Earnings growth remains robust, with S&P 500 Q4 2025 estimates at 12% and tech companies delivering nearly 30% growth, supporting the sector's long-term leadership.
Tech valuations have reset to multi-year lows, presenting a compelling entry point for fundamentally strong software and AI beneficiaries as pessimism peaks.
NB: Our tech is not -ve. It's up 4.35% YTD.
What's the take away. I'll say it again, irrational behaviour. Tech delivered the outsized earnings growth but fear drove many to do foolish things...sell the very thing delivering. The headline Amazon miss by 1 penny-they didn't. They settled some massive law suits and restructured parts of their business and took a one time 2.4B charge.

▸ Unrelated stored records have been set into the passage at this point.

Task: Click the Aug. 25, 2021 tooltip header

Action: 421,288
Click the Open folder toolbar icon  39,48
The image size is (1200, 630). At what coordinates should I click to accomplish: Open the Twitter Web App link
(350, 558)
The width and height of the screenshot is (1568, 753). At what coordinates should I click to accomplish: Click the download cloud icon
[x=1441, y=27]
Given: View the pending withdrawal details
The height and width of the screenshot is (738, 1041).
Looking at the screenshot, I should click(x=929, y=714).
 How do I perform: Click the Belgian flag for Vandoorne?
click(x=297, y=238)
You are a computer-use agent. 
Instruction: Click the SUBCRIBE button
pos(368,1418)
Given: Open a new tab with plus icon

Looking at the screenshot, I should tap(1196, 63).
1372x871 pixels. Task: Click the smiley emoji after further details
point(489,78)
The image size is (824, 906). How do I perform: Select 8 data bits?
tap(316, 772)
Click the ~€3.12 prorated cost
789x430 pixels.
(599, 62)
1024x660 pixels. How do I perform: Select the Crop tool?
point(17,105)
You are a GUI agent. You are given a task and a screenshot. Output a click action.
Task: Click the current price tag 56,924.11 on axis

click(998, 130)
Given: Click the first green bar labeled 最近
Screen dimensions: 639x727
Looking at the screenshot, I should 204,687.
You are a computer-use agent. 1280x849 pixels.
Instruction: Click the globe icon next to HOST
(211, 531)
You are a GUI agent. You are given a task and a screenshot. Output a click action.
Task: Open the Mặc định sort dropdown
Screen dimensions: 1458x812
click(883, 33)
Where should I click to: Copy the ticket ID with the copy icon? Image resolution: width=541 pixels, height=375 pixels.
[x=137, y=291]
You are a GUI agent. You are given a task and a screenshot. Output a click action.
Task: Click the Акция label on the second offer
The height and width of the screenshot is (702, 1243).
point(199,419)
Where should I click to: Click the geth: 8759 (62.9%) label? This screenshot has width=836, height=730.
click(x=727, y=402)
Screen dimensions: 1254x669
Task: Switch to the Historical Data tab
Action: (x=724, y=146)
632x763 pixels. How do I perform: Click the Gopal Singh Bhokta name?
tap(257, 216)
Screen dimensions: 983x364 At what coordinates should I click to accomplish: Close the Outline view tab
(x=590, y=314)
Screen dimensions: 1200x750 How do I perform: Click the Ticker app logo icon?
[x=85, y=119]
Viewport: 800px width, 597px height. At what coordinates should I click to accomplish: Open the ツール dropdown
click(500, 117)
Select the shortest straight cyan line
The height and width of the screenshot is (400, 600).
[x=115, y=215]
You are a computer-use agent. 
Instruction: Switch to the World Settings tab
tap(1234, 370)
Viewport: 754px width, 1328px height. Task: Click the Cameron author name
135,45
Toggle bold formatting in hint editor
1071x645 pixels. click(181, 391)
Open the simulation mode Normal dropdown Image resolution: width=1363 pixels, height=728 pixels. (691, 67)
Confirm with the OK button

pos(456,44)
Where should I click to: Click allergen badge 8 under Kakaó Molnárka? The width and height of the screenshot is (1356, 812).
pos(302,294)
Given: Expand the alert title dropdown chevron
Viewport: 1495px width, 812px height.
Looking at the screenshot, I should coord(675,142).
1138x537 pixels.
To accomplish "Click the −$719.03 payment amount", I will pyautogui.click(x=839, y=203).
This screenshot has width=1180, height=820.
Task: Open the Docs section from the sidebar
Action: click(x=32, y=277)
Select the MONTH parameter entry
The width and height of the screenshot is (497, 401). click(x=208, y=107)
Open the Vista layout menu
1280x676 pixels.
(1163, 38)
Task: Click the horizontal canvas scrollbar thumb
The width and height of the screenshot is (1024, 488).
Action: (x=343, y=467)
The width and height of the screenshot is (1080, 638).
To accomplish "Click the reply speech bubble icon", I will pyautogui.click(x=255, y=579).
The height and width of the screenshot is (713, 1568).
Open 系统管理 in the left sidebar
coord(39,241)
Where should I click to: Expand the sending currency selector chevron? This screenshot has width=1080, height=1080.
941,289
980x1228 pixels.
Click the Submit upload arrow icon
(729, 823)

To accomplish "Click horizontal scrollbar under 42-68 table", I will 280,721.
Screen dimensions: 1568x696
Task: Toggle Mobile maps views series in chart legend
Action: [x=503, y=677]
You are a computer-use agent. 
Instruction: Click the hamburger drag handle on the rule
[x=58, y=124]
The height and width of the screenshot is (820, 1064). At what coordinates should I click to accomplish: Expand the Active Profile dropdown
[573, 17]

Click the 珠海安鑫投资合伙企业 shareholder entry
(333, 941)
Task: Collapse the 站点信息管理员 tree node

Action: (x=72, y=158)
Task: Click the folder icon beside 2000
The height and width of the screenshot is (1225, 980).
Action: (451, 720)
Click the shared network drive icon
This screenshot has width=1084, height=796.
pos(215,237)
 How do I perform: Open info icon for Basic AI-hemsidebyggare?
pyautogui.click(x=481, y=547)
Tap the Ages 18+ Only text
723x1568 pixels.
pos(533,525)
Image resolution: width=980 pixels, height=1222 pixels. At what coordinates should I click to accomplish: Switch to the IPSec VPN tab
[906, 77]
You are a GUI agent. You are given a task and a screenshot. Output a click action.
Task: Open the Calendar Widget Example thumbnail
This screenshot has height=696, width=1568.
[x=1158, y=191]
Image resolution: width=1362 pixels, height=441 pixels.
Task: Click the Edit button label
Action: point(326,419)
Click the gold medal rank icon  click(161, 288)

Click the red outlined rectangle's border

They smashed it operationally.
The very reason so much extra Capex is being invested in rack scale AI factories is because the Mag 7 CEOs know something you don't-we are on the cusp of a step change in AI ability. They know it and it's very exciting. Not only that, every GPU they have is sold out. I expect some very big software companies to be in big trouble in the next year or so as AI agents structurally unpick their business model, big retail will be turned on its head, customer service will encounter a revolution, recommender systems(search) will be transformed.
Jensen Huang has been teasing the media with sound bites for the past 2 weeks. Significant acceleration in growth. Visits to Taiwan, clearly asking TSM to turn up the dial.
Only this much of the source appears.